- **DIRECTIVE**
Copy out the material from the line containing "text in thumbnail" through the line containing "Action: [x=540, y=253]", both lines included, with the pictures left out. Multiply each answer coordinate by 2 and round to whole numbers, halves up, and keep every other number and word unchanged.

___ DATASET ROWS

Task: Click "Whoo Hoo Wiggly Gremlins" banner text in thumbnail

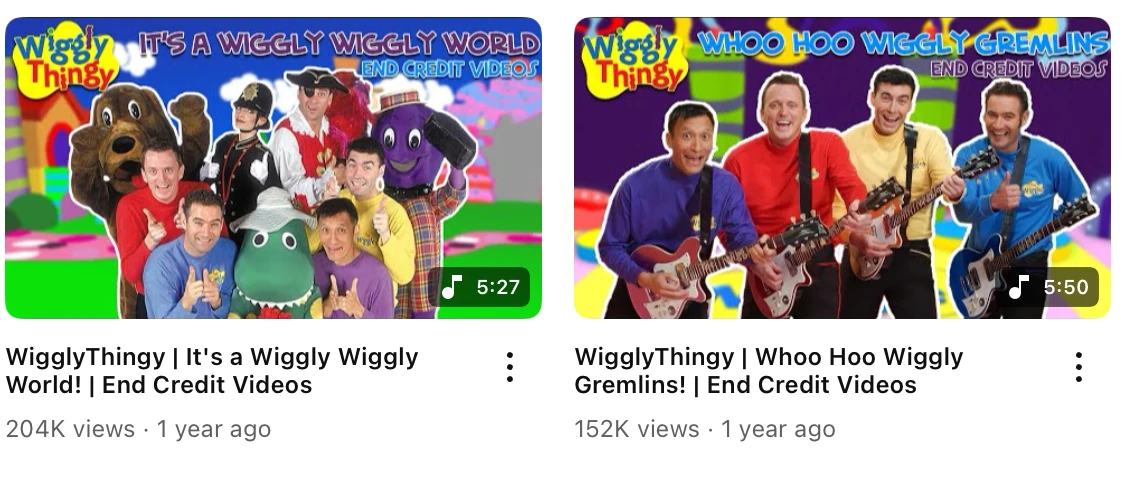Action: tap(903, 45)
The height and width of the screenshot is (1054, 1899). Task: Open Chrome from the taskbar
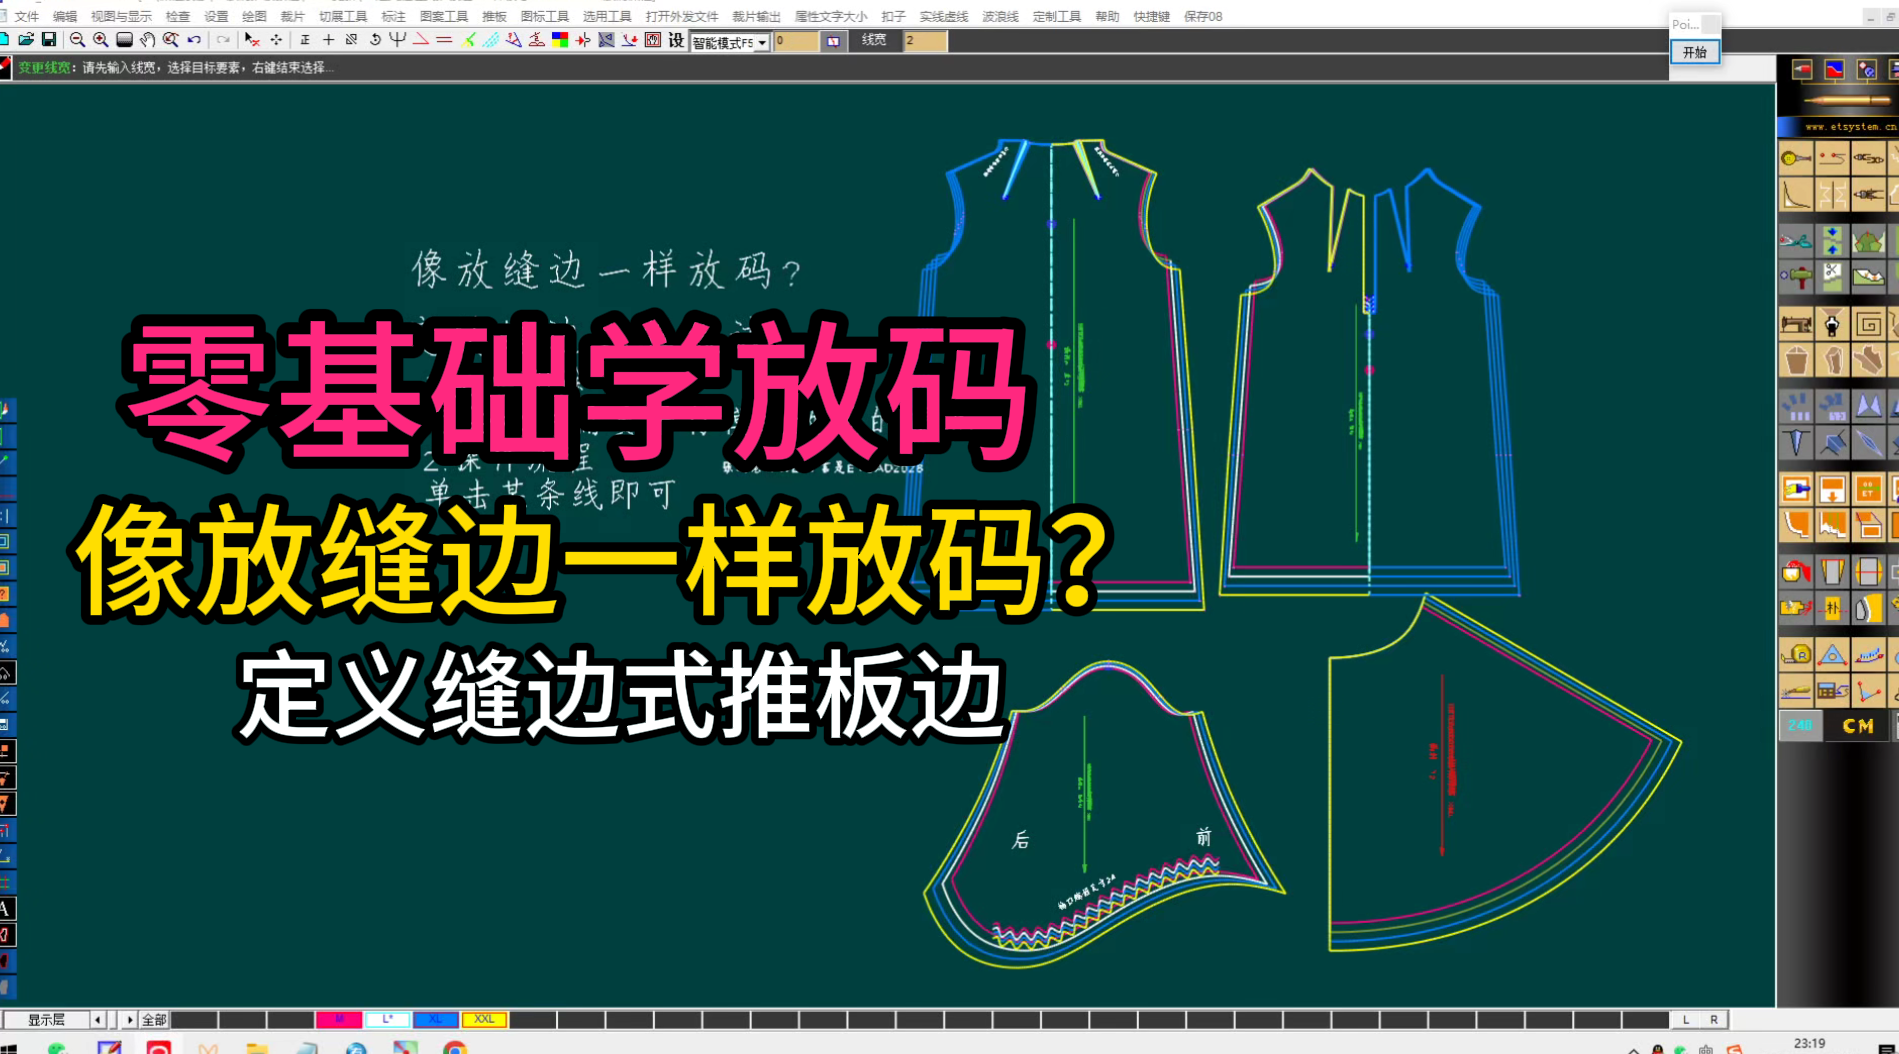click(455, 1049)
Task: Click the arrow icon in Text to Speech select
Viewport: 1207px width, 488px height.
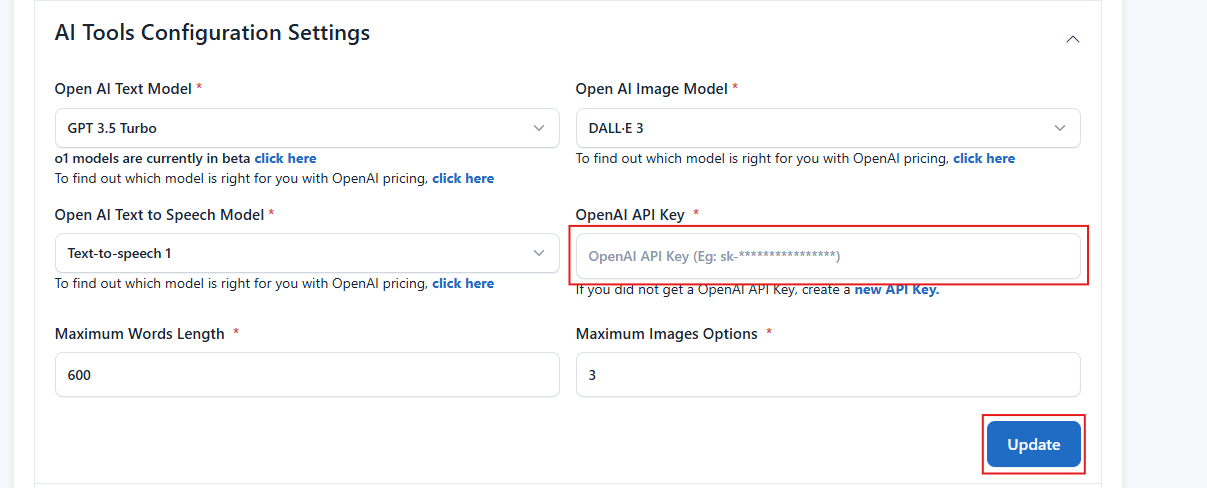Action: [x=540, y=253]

______
___ DATASET ROWS

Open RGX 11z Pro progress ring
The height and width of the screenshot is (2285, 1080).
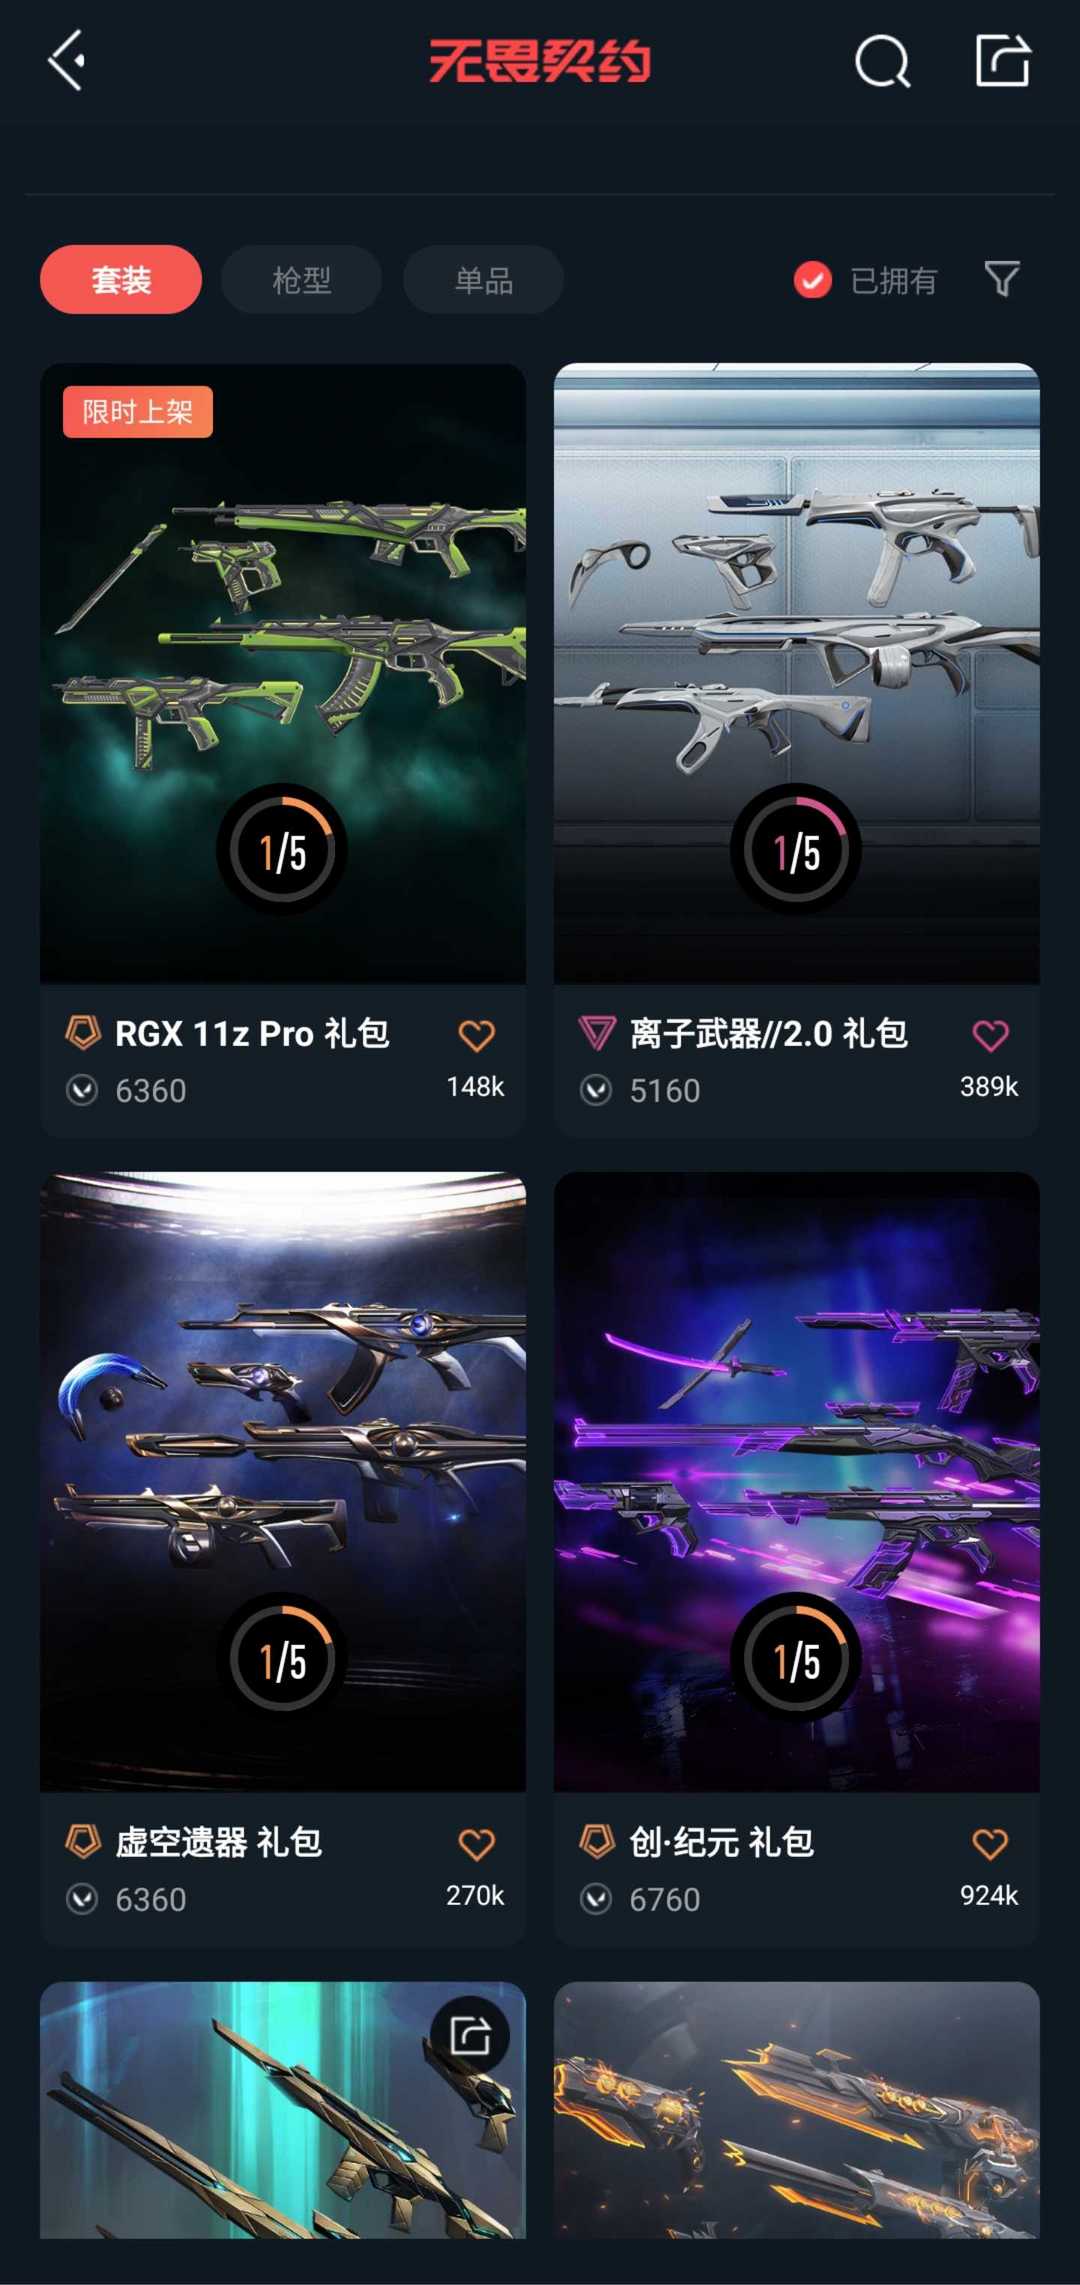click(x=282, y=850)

______
___ DATASET ROWS

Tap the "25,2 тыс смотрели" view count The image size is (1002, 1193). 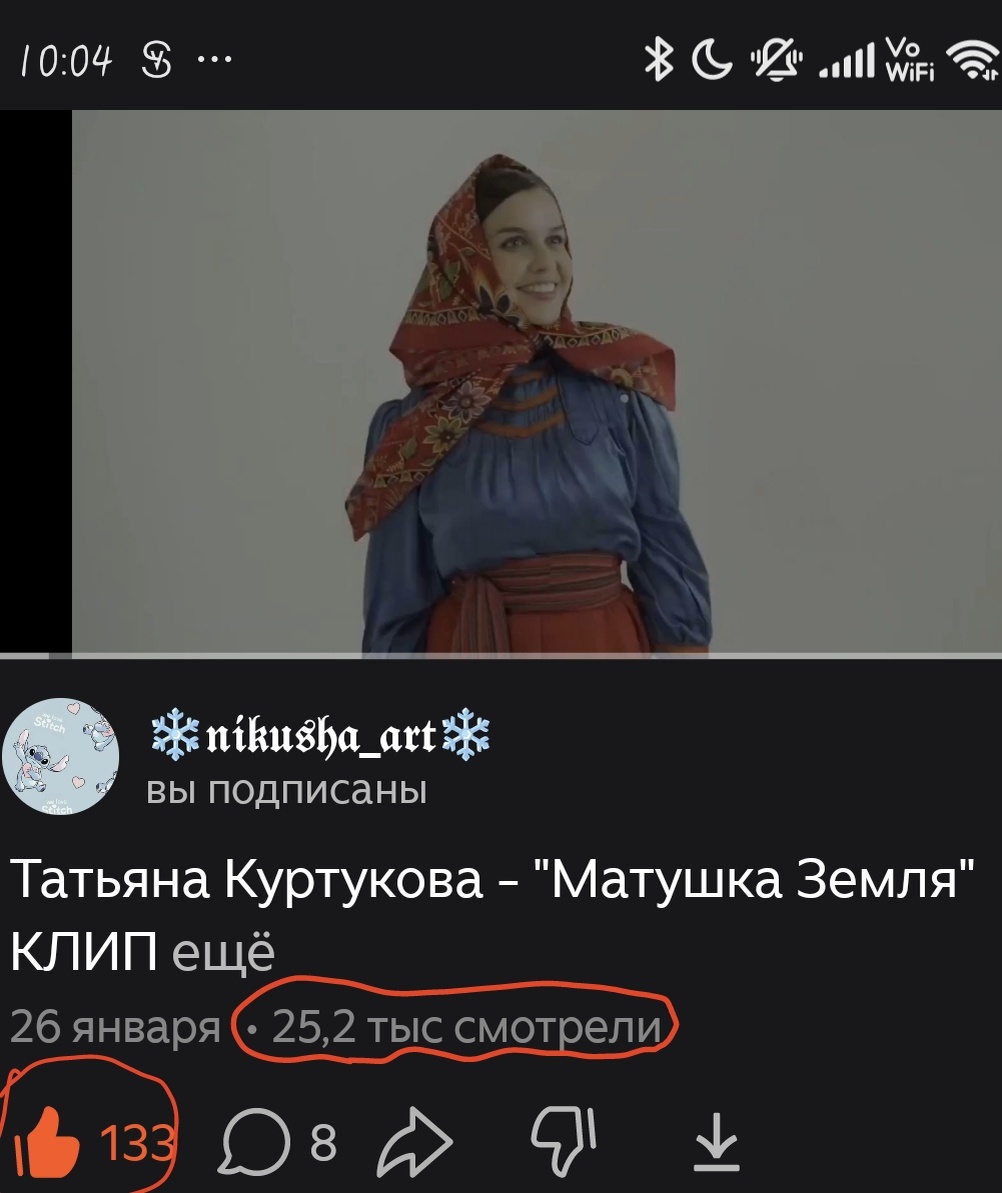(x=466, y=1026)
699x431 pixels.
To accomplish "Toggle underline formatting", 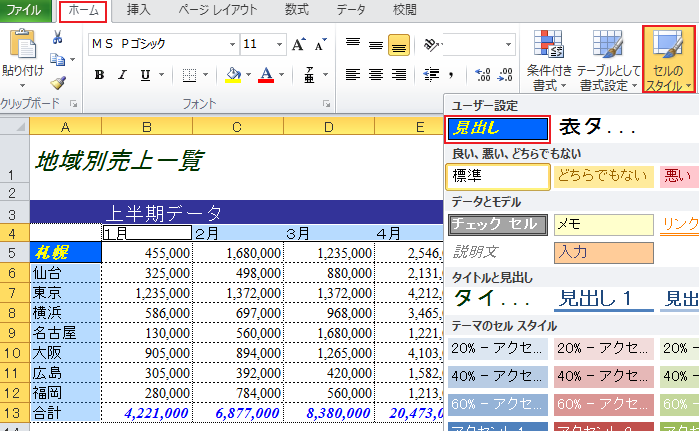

______

- **ANSWER FOR THE TASK**
Task: Click "Whoo Hoo Wiggly Gremlins" banner text in thumbnail

Action: tap(1806, 90)
The height and width of the screenshot is (1054, 1899). Task: Open Chrome from the taskbar
click(910, 2098)
Task: Click the arrow icon in Text to Speech select
Viewport: 1207px width, 488px height.
Action: [x=1080, y=506]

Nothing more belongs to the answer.